**Material provided:**
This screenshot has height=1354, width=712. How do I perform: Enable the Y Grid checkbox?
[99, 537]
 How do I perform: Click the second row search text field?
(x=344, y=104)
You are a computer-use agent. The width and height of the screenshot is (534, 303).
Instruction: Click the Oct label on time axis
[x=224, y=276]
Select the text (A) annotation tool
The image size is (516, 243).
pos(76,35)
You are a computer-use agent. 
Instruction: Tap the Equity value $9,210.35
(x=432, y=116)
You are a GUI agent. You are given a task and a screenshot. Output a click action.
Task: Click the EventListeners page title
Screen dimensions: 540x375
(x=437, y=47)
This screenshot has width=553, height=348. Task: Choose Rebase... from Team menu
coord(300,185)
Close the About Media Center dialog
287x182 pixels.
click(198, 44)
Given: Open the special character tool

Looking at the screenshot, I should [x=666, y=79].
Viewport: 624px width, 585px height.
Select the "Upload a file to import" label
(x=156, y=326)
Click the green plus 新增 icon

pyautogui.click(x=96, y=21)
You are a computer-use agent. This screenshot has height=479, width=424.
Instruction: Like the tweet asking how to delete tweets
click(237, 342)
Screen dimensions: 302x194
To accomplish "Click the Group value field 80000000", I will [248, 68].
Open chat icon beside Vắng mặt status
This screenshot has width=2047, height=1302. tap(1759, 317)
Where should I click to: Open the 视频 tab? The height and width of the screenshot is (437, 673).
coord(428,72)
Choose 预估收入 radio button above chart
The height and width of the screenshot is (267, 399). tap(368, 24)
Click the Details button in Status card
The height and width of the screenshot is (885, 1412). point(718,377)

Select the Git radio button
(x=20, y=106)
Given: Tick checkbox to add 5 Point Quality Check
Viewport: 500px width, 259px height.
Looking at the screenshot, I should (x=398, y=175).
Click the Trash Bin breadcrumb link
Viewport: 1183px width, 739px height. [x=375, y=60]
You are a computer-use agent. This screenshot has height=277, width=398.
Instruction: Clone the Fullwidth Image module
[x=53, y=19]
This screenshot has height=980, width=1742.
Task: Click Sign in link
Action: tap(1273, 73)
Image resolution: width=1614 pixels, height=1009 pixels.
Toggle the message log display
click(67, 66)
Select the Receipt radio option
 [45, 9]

**Goal of the exercise:**
Find every line in the data above that contains the word "radio", matching case, and copy each of those lines in full.

**Response to this task:**
Choose 预估收入 radio button above chart
Select the Git radio button
Select the Receipt radio option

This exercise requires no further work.